When he was in his 20s, he tragically learned firsthand that crisis management is a skill you learn on the spot. His older brother was killed in a fatal airplane accident that forced the reluctant Rinke, who wanted to work at IBM writing code and not in the family business, to rise to the occasion when his family needed him most.
Rinke released an ad Wednesday detailing that event — how it changed his life forever and helped him form the character to take on his current challenge of running for governor.
The ad opens with the story of how he can uniquely rise to the challenge to handle the myriad problems the state faces under Gov. Gretchen Whitmer.
Rinke said it was a conversation with his wife and one of his children that led him to run for governor.

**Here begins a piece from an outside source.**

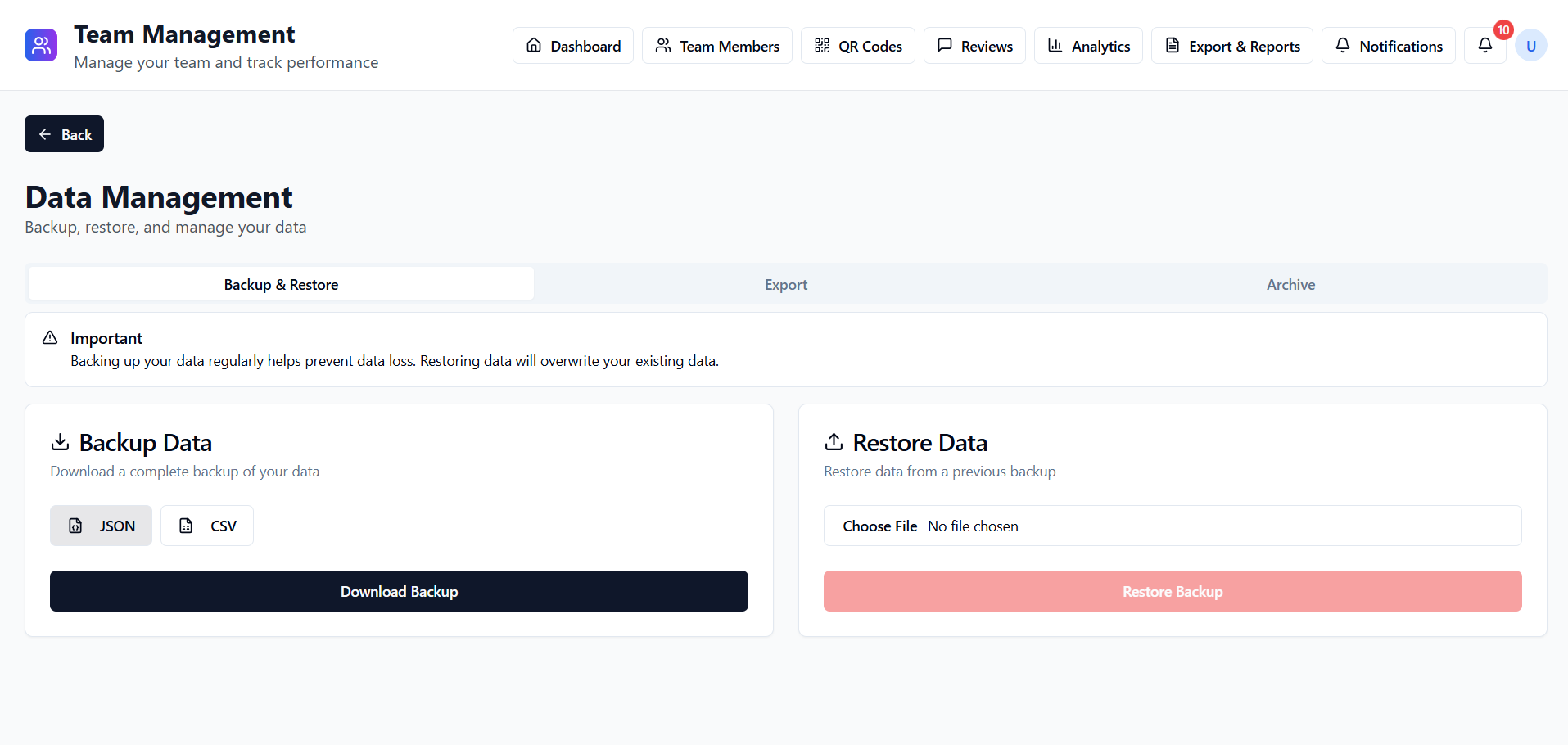The width and height of the screenshot is (1568, 745).
Task: Open Reviews via the speech bubble icon
Action: click(946, 46)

“My wife and my son Grant and I were in our family room, and I was complaining about the direction of Michigan,” he said. “I was complaining about Gretchen Whitmer. I was complaining about the political environment that existed and how petty it was and how it wasn’t serving the people of Michigan, and I said to my wife, ‘I think we should move out.’ To my utter surprise, my son just looked at me and said, ‘Dad, that is total BS.’ I said, ‘What do you mean?’ And he says … ‘Instead of moving out, why don’t you fix it?’”

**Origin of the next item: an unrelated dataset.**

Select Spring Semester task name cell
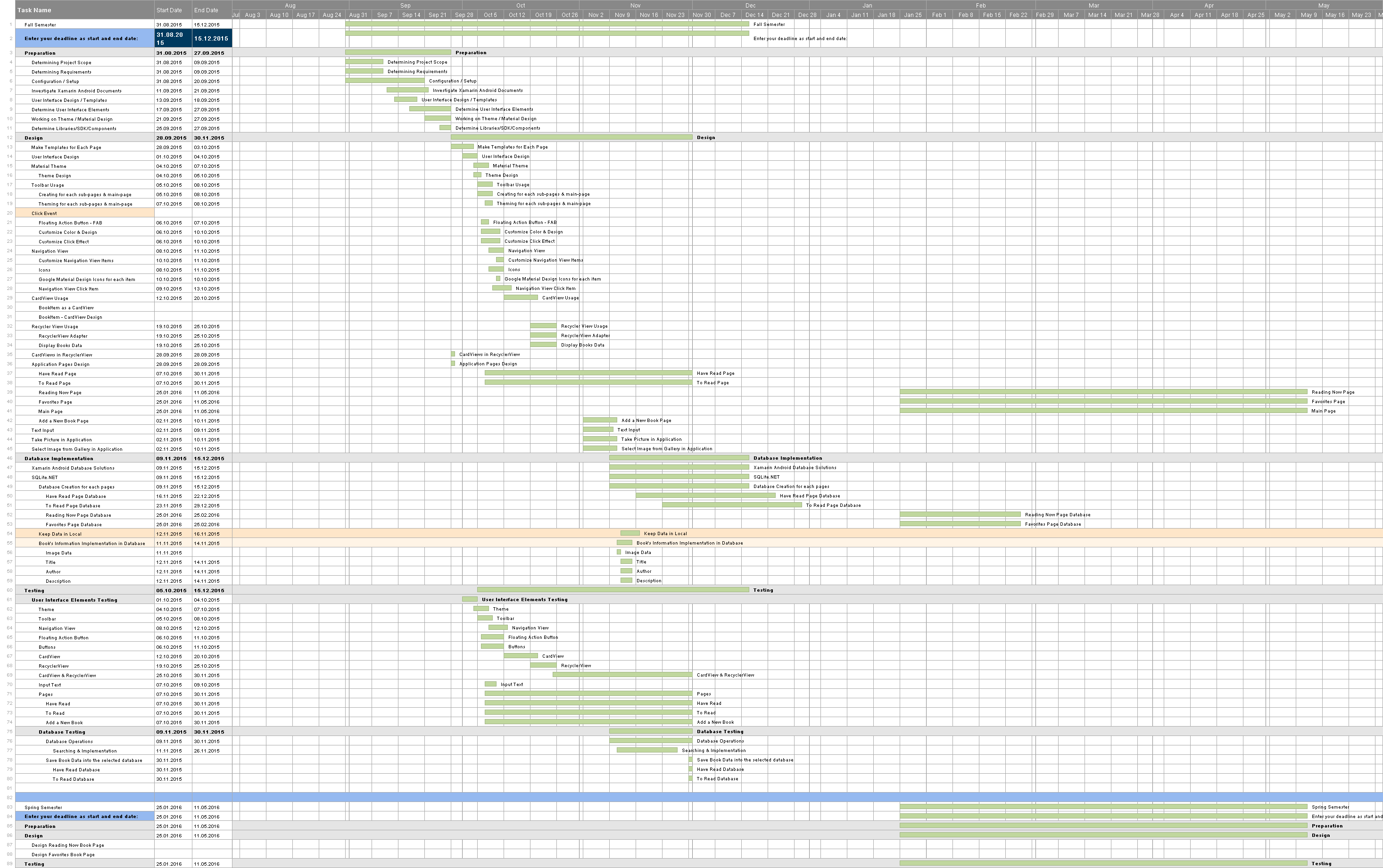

“The nicest thing my 23-year-old son has ever said to me as he was whopping me on the side of the head, saying, ‘Get your priorities straight,’” said Rinke.

Rinke is one of 12 Republican contenders, many of them outsiders like himself, who have stepped up to challenge the incumbent Whitmer as the state’s chief executive.
The Rinke family has been invested in getting Michiganders from one place to the other for well over 100 years in business: His great grandfather had a horse and buggy company, which soon gave way to his grandfather starting one of the state’s first General Motors franchises more than a century ago.
“We owned, back in the 1800s, a farm and implement store where we leased horse-drawn carriages out of our facility. We bought Durant carriages from the Durant Carriage Company, which was up in Pontiac, Michigan. And when horse-drawn carriages turned into horseless carriages, Bill Durant brought us into General Motors. And I think we’re one of the oldest, if not the oldest, GM continuous franchise in North America,” he said of the Rinke family business, which today is run by his cousins.
“When I started working in the family business, I was handed a broom, and my first job was sweeping the floors,” he said. “I eventually graduated to clearing the trash, then the washrooms, and finally cars,” he said.
Rinke, who is funding his own campaign, made his fortune by partnering with Roger Penske and creating one of the world’s largest auto dealer groups. He later sold his portion of the business to run a brain injury rehab facility and a healthcare company. Today, he is a private investor.
Likely voters in Michigan have given poor grades to Gov. Whitmer and President Joe Biden as the pivotal 2022 campaigns ramp up. In late January, an EPIC-MRA statewide poll showed both Democrats with negative job approval ratings from 600 likely Michigan voters. The ABC12 News poll showed that 52% of respondents held a negative view of Whitmer, 45% gave her positive marks, and 3% were undecided or refused to answer.
Only 41% of likely voters in that poll said they would support Whitmer for a second term as governor in this year’s election.